Benoît Hamon en déplacement au Portugal

Vendredi 17 et samedi 18 février, Benoît Hamon a fait le choix du Portugal pour son premier déplacement international en tant que candidat à l’élection présidentielle. Grâce à une coalition des partis de gauche au parlement, un Gouvernement socialiste a pu être formé et a mis en œuvre de véritables politiques sociales. Le Portugal apparait dès lors comme un partenaire privilégié pour construire un arc des gauches à même de relancer le projet européen.

Benoît Hamon a débuté son séjour par une visite du lycée français de Lisbonne, où il a pu rappeler le rôle fondamental de l’apprentissage de la langue française dans le rayonnement de notre culture à l’étranger.
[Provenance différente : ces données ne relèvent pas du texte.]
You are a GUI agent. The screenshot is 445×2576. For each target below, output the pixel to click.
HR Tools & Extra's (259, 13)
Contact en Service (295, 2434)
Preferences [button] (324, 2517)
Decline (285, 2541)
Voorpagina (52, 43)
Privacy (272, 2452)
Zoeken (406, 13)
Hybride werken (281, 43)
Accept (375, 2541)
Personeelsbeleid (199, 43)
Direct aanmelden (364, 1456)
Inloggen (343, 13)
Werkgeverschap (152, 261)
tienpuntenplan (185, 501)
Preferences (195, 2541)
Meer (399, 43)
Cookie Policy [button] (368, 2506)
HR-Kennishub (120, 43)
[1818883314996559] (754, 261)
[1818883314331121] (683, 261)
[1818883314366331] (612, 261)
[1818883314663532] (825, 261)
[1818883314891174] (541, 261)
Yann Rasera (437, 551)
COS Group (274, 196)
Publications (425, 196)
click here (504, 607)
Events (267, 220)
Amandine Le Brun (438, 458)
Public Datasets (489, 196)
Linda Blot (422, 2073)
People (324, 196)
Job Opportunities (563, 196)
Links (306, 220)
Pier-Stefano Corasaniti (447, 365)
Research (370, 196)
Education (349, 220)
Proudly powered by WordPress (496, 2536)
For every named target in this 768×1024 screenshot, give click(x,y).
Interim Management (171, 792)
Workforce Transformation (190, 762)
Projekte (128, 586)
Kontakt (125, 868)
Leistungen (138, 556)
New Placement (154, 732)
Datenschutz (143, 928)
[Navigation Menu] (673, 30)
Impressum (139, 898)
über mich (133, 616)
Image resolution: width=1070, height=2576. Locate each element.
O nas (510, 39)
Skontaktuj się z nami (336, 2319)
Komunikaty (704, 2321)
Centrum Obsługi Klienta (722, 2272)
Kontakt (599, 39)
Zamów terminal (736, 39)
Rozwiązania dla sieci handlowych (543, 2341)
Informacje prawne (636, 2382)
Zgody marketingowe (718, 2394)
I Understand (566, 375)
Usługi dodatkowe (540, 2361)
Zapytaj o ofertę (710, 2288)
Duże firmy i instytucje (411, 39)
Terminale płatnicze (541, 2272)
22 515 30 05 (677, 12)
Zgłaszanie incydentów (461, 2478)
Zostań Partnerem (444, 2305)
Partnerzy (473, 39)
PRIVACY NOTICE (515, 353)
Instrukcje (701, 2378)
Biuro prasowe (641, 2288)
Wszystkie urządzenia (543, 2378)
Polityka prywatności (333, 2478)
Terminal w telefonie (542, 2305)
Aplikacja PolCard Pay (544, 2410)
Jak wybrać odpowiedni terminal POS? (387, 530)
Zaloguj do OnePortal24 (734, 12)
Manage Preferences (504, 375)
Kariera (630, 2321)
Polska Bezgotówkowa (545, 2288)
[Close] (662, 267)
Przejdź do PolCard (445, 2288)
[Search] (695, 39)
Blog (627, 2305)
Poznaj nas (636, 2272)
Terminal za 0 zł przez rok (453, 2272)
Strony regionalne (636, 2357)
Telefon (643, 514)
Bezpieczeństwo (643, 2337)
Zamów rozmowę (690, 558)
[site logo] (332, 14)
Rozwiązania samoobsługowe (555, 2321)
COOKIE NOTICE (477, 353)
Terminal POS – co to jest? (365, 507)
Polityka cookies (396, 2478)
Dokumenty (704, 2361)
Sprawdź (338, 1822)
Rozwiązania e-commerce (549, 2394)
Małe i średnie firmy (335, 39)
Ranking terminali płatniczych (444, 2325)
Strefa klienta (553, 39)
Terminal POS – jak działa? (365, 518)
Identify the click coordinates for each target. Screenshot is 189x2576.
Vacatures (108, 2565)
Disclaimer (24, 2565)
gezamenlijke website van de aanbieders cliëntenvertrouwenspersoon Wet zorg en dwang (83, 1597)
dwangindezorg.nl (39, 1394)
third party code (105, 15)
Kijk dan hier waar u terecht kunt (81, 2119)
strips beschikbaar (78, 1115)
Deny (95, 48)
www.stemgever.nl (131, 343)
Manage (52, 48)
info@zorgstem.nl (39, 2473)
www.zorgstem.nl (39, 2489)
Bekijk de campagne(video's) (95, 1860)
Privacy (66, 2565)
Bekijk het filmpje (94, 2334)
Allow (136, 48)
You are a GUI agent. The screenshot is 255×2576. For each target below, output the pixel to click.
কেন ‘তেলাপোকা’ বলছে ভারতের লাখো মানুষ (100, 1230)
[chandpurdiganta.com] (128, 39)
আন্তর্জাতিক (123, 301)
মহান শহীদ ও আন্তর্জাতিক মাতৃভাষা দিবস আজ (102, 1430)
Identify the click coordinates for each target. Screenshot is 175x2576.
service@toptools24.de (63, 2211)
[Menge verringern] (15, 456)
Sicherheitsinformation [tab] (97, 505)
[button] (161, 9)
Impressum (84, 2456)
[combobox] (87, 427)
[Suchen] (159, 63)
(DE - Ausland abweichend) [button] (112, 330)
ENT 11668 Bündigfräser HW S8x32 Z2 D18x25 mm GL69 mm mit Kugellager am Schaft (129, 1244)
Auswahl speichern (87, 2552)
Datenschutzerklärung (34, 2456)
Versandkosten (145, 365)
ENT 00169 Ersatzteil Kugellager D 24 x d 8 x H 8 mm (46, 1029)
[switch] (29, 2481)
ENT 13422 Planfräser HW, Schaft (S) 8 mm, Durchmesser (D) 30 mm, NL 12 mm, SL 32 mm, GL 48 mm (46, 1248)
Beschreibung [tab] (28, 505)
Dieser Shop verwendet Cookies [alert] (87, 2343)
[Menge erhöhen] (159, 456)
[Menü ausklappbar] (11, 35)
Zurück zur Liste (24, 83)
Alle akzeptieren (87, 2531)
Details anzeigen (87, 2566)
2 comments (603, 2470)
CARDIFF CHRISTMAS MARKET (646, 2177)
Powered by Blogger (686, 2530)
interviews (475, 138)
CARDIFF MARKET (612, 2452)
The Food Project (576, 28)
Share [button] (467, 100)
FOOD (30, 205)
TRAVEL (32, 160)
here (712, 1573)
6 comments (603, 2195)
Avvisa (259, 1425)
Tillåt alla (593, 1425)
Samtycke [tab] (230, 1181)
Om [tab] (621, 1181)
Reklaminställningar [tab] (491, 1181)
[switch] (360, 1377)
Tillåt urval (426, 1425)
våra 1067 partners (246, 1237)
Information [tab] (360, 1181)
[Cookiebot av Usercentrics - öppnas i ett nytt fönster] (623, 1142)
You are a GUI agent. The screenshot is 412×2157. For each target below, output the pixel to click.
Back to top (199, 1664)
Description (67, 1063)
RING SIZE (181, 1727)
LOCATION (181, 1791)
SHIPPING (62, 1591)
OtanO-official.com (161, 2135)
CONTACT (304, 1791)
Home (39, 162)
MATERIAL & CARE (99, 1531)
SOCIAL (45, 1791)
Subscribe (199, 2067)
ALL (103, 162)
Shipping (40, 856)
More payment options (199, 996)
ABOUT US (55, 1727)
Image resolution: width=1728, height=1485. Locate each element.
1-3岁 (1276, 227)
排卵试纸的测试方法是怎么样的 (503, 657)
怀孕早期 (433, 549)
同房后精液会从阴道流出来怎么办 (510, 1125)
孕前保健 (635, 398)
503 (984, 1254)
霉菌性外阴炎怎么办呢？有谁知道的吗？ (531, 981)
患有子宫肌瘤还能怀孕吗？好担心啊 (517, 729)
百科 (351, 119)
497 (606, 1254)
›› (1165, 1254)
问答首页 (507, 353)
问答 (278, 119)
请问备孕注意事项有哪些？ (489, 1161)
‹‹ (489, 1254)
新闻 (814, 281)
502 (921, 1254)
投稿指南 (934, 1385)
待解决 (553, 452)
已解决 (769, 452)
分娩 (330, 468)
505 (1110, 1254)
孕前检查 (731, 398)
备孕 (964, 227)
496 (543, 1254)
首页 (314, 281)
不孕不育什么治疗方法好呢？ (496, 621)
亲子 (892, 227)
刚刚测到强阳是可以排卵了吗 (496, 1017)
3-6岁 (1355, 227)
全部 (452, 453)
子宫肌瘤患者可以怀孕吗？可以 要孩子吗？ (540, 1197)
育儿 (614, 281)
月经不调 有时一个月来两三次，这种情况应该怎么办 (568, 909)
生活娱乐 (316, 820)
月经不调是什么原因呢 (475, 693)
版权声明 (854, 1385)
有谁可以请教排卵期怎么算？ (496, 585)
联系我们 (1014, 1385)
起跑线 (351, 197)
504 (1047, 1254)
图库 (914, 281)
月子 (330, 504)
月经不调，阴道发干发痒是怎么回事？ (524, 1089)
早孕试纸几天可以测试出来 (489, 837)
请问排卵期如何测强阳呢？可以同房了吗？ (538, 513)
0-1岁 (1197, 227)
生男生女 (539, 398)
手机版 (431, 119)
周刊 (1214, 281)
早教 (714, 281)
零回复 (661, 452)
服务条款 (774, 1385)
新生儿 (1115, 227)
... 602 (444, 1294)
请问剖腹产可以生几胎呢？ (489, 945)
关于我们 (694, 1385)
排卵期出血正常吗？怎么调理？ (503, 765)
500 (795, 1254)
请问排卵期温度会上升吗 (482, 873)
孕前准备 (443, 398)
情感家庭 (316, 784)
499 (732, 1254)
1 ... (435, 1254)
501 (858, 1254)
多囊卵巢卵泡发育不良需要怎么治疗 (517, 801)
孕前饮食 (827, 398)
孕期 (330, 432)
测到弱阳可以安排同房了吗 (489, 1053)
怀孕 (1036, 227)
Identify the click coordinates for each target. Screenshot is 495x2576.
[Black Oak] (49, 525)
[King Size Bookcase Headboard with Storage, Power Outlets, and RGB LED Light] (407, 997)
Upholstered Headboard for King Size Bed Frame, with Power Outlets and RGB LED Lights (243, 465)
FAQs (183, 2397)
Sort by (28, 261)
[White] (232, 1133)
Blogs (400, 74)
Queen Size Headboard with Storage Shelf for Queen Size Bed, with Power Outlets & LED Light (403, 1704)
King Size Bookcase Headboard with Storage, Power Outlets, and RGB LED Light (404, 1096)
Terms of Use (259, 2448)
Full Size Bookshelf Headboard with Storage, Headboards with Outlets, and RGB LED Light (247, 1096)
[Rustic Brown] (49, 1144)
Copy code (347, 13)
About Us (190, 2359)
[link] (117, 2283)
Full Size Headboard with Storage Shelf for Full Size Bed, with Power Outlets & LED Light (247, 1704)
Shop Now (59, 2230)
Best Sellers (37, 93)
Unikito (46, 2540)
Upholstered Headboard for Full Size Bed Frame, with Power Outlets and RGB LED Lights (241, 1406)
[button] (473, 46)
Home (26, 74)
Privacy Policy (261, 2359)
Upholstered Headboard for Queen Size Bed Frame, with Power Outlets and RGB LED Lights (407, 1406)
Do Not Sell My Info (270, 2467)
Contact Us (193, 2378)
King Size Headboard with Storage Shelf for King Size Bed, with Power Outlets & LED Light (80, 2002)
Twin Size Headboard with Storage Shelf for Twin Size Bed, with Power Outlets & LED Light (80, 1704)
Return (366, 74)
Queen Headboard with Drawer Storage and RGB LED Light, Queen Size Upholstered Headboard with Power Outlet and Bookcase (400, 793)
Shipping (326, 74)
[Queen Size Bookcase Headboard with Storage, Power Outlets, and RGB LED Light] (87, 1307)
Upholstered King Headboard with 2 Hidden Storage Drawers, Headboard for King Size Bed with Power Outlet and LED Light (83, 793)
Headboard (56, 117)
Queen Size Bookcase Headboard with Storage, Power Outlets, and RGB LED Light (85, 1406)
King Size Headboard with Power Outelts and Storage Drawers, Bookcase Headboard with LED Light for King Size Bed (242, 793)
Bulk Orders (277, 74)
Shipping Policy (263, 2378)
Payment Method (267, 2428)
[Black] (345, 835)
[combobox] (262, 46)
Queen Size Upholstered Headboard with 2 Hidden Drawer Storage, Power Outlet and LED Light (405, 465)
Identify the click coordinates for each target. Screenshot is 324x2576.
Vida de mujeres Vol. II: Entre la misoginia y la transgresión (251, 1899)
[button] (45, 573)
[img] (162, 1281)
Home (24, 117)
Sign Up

Il a ensuite rencontré Catarina Martins, députée et coordinatrice de « Bloco de esquerda », parti de gauche de la majorité parlementaire portugaise. La discussion a notamment porté sur la construction d’une position commune des gauches européennes, qui se fonderait sur le refus des politiques d’austérité et la mutualisation des dettes en Europe.

Benoît Hamon s’est ensuite entretenu avec les représentants des principaux syndicats portugais, qui lui ont confirmé l’effet positif des politiques sociales mises en œuvre au Portugal. Il a enfin passé la soirée avec la communauté française de Lisbonne, avant d’entamer sa seconde journée de visite par un petit-déjeuner avec nos entrepreneurs expatriés.

Il a également rencontré João Goulão, directeur du SICAD (Service d’intervention sur les comportements addictifs et les dépendances) pour évoquer le modèle portugais de dépénalisation des drogues, et notamment du cannabis. Grâce à une politique axée sur la santé publique plutôt que le tout répressif, le Portugal est en effet parvenu en 10 ans à réduire la consommation et à mieux accompagner les personnes dépendantes.

Après avoir été reçu par Fernando Medina, Maire de Lisbonne, Benoît Hamon a conclu son séjour par un tête-à-tête avec António Costa, Premier Ministre du Portugal. Ils ont évoqué ensemble l’idée d’une relance du projet européen à travers un traité budgétaire, qui laisserait toute sa place à la démocratie en créant une assemblée parlementaire de la zone euro.